Virtus Verona di Redazione , 09/01/2026 9:05

Virtus Verona, Fresco condannato dalla Corte dei Conti: quasi 200 mila euro da restituire

fresco

Luigi Fresco, storico presidente e allenatore della Virtus Verona, è stato condannato in primo grado dalla Corte dei Conti del Veneto a risarcire quasi 200 mila euro allo Stato. Una sentenza che colpisce una delle figure più longeve e riconoscibili del calcio italiano, noto per il doppio ruolo in panchina e in dirigenza che gli è valso il soprannome di “Ferguson d’Italia”.

Secondo i giudici, Fresco ha violato la normativa sulle incompatibilità svolgendo attività professionale nel calcio mentre era dipendente pubblico a tempo pieno come direttore dei servizi generali e amministrativi di un istituto scolastico del Veronese. Tra il 2018 e il 2022 avrebbe percepito oltre 117 mila euro come allenatore senza la necessaria autorizzazione, firmando contratti qualificati dalla Corte come lavoro subordinato part-time.

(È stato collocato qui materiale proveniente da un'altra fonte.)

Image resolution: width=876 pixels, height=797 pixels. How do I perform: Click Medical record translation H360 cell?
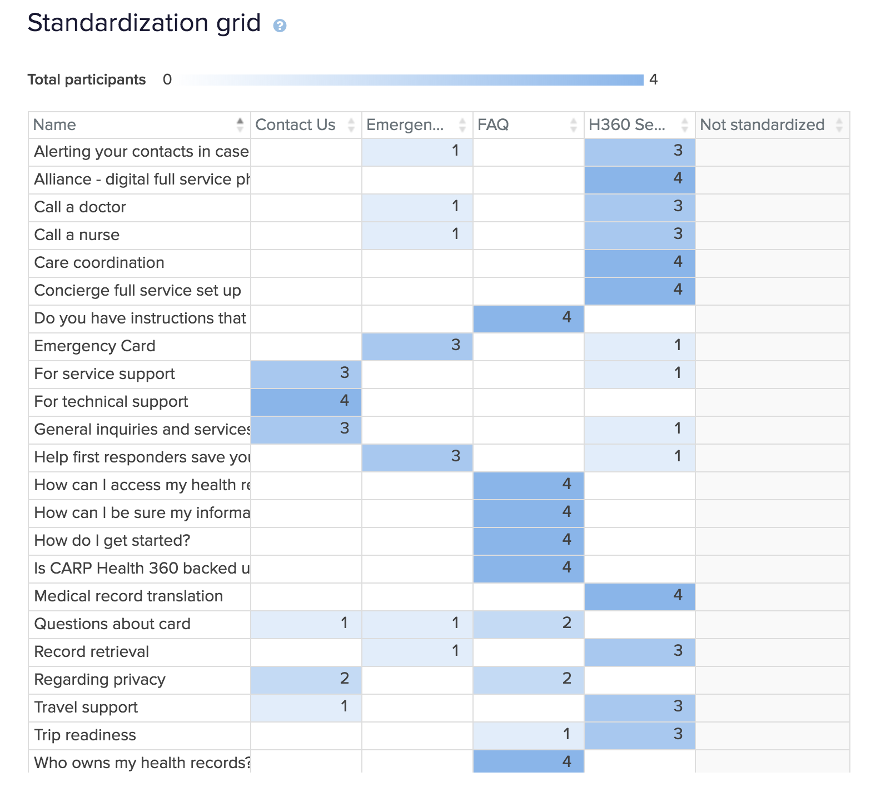tap(639, 596)
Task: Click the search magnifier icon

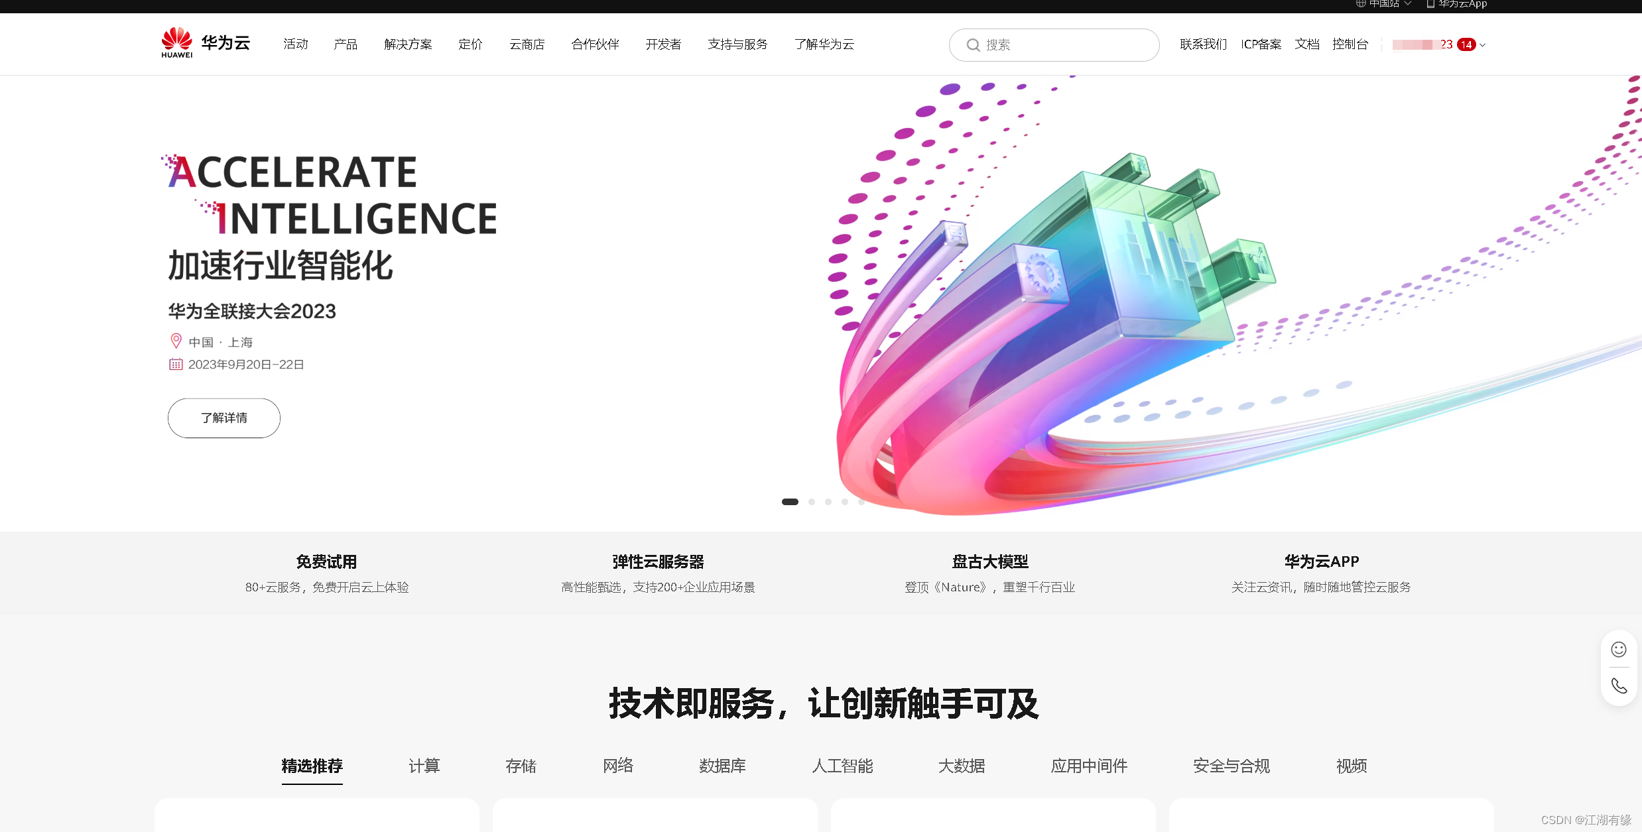Action: pos(973,44)
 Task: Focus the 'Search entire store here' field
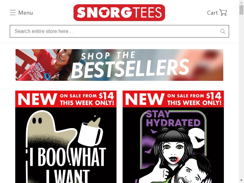[x=119, y=31]
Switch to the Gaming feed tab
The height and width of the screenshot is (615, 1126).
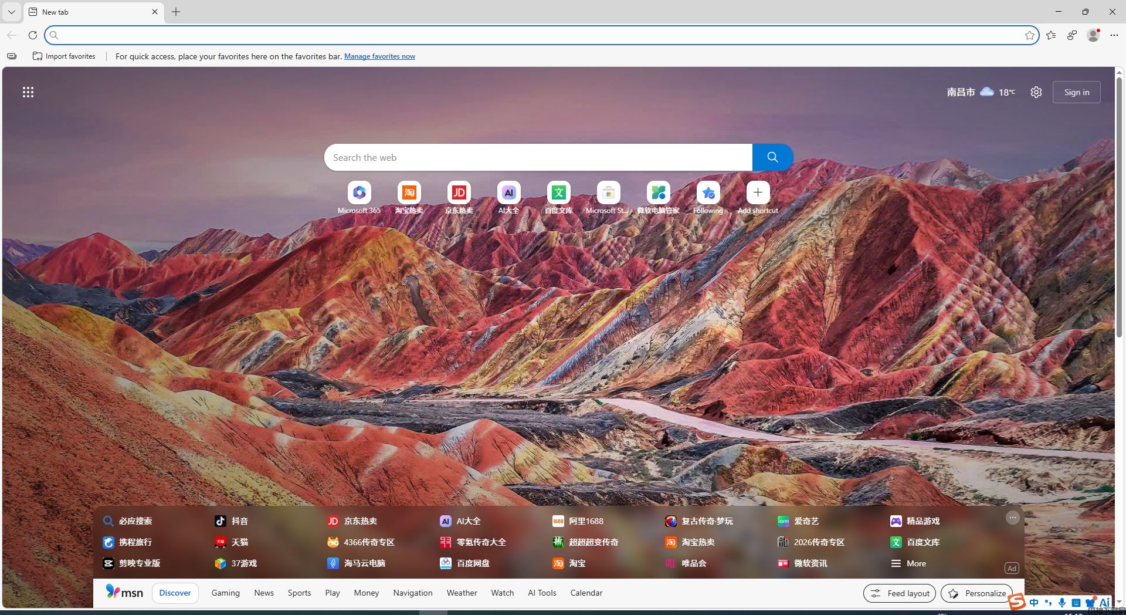(x=225, y=593)
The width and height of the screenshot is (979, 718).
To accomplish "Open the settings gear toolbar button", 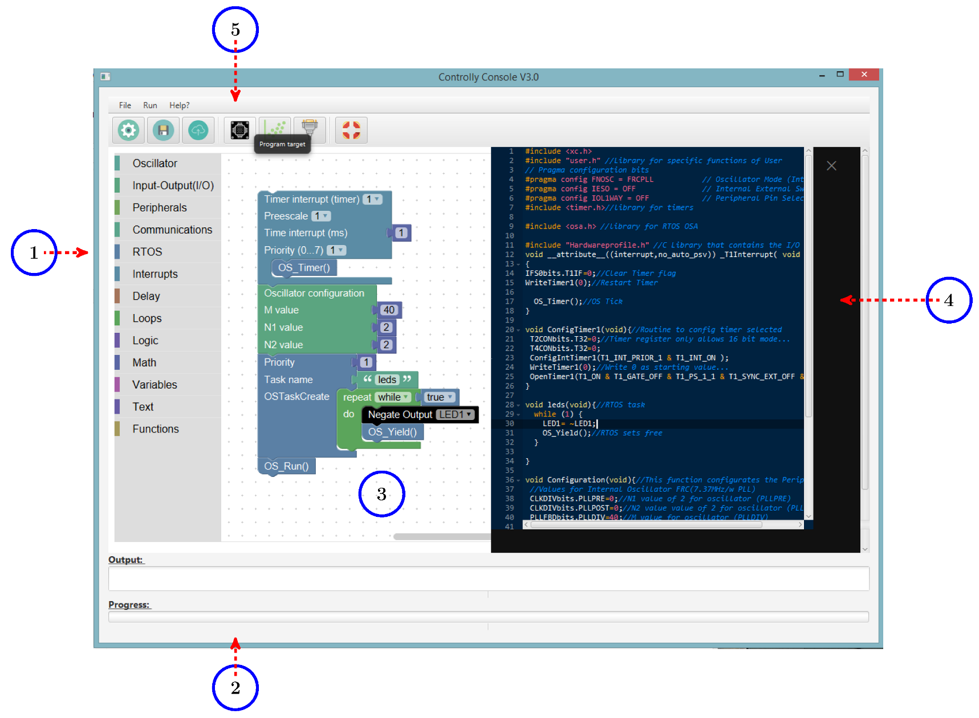I will click(x=128, y=130).
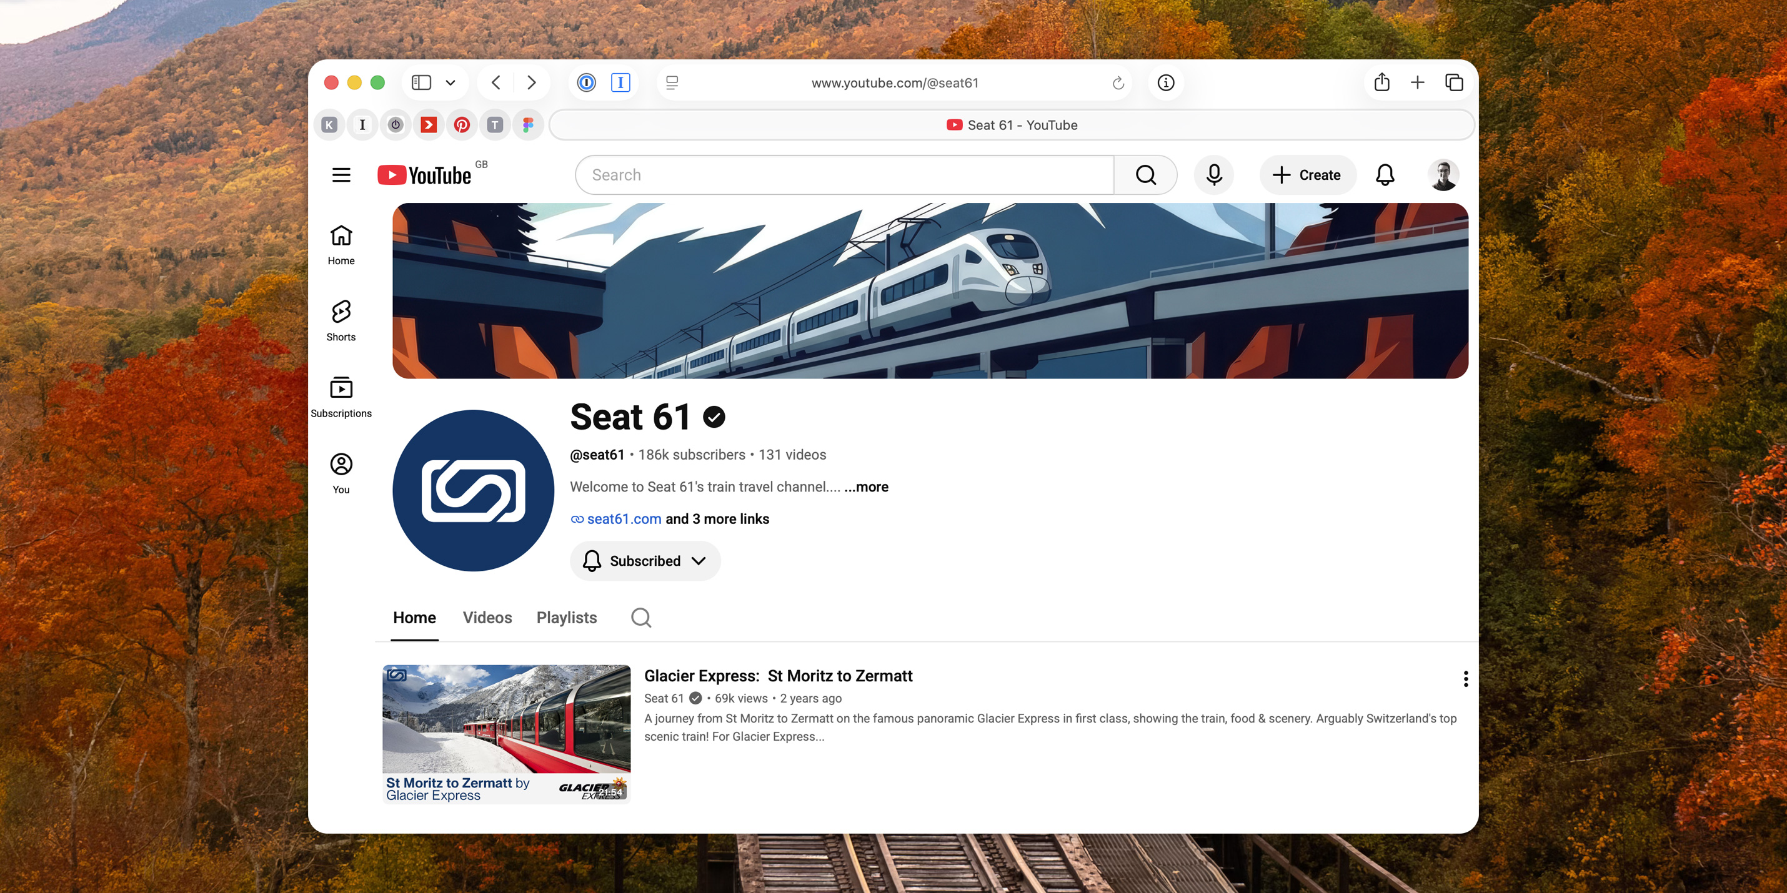The height and width of the screenshot is (893, 1787).
Task: Open the Figma favorite in bookmarks bar
Action: 528,125
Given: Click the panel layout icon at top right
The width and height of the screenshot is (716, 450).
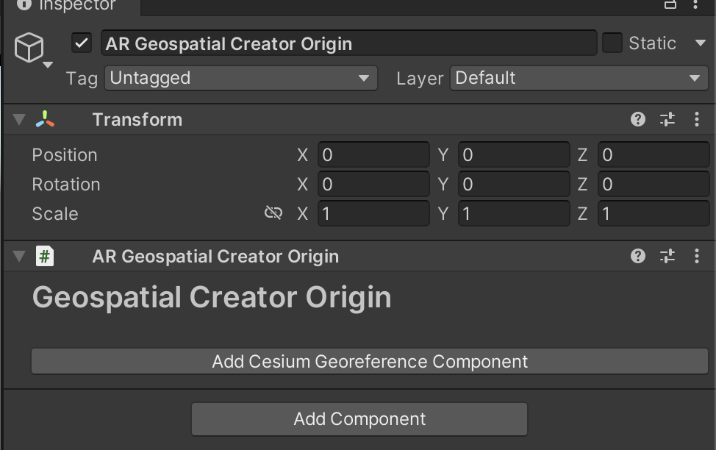Looking at the screenshot, I should coord(670,6).
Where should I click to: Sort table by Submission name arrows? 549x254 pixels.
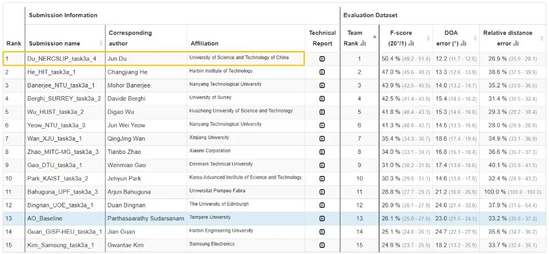pos(101,43)
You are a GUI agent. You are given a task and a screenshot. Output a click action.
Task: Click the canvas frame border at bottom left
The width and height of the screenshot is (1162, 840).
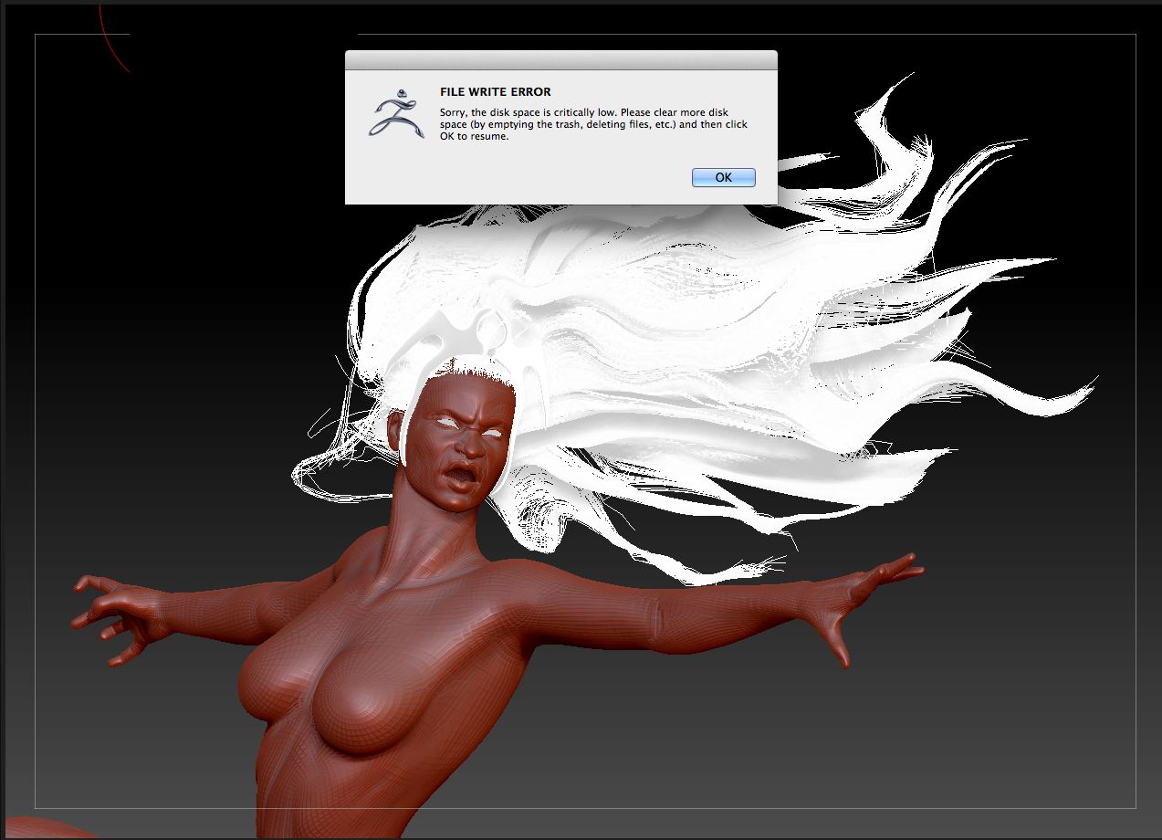click(x=35, y=785)
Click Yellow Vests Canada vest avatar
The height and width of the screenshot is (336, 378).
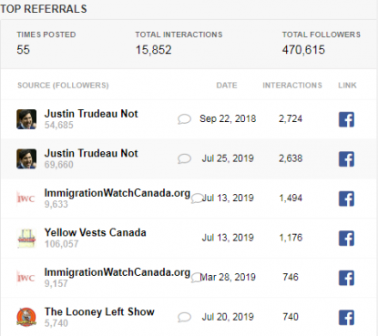26,239
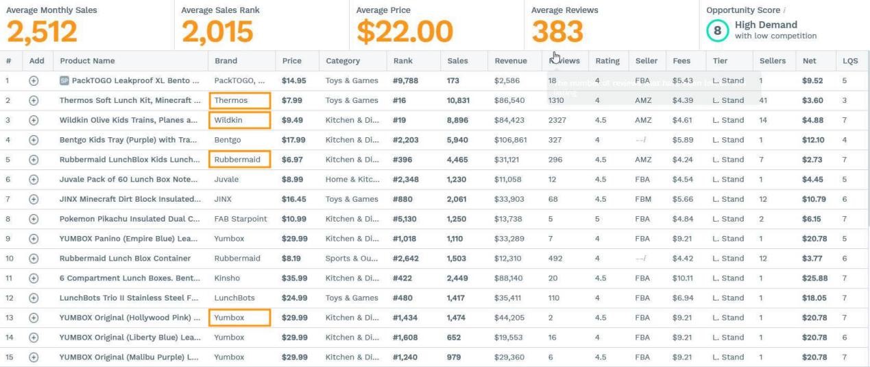This screenshot has width=870, height=367.
Task: Click the SP badge on the PackTOGO row
Action: click(64, 81)
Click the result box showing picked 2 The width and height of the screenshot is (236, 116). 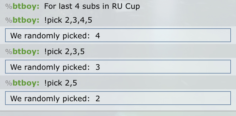118,98
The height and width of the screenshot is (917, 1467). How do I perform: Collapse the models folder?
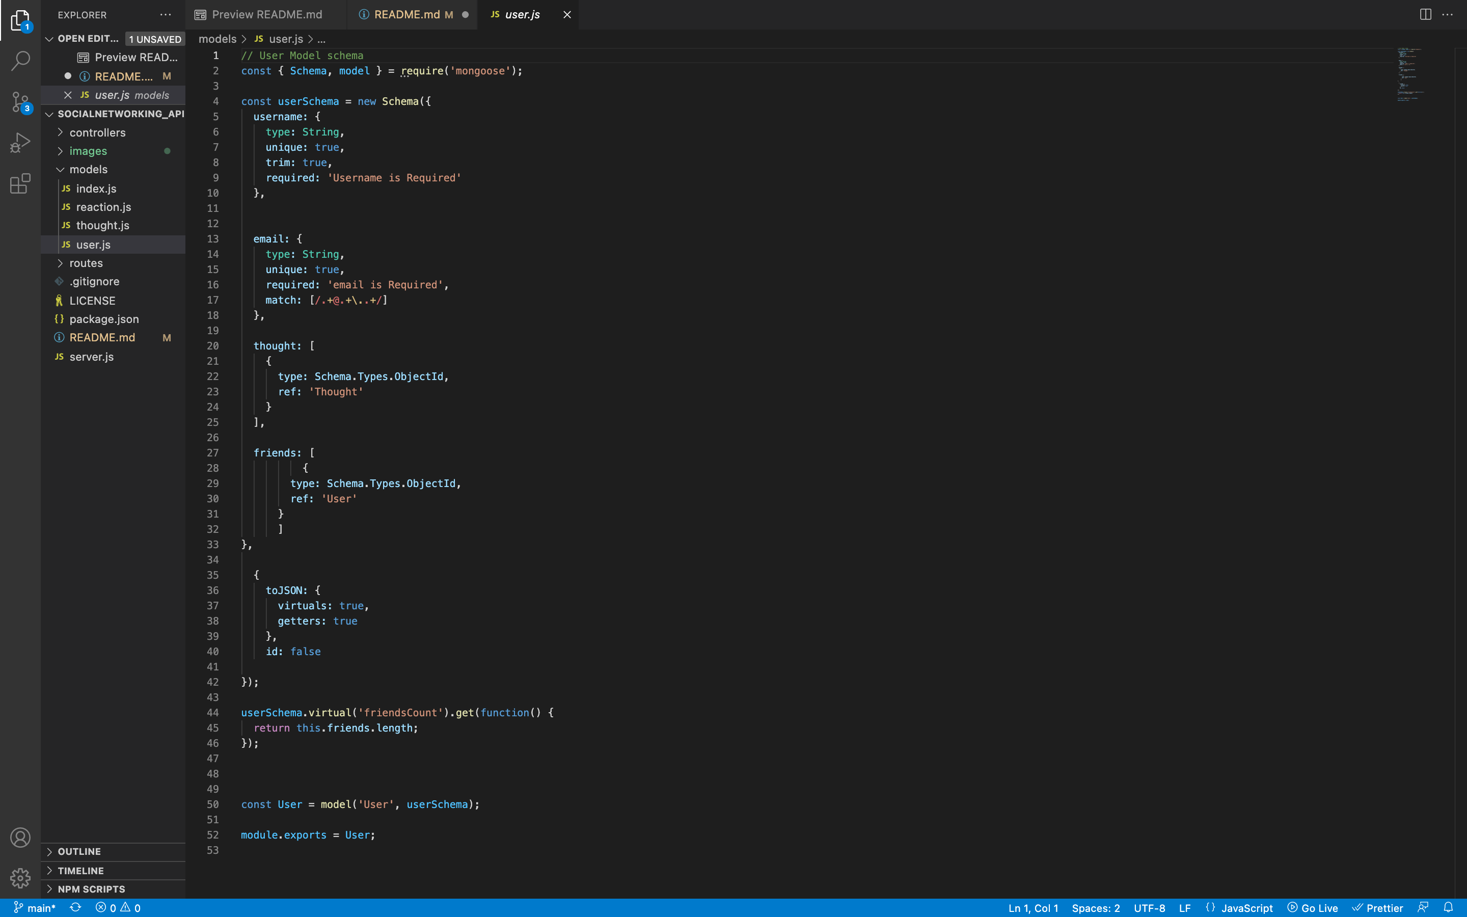coord(88,169)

Nel mirino anche l’utilizzo di permessi retribuiti per l’assistenza a un familiare disabile: tra il 2021 e il 2023 Fresco avrebbe continuato a guidare la squadra, con allenamenti quotidiani, ritiri e trasferte, nonostante l’incompatibilità con il congedo straordinario. Da qui l’obbligo di restituire più di 56 mila euro all’Inps, oltre ai 136 mila destinati al Ministero dell’Istruzione.

Respinte le tesi difensive, che invocavano prescrizione, buona fede e una presunta autorizzazione permanente concessa dalla scuola. Per la Corte, il comportamento dell’allenatore-presidente è stato in contrasto con i principi di correttezza e trasparenza. La sentenza è appellabile davanti alla Corte dei Conti centrale di Roma.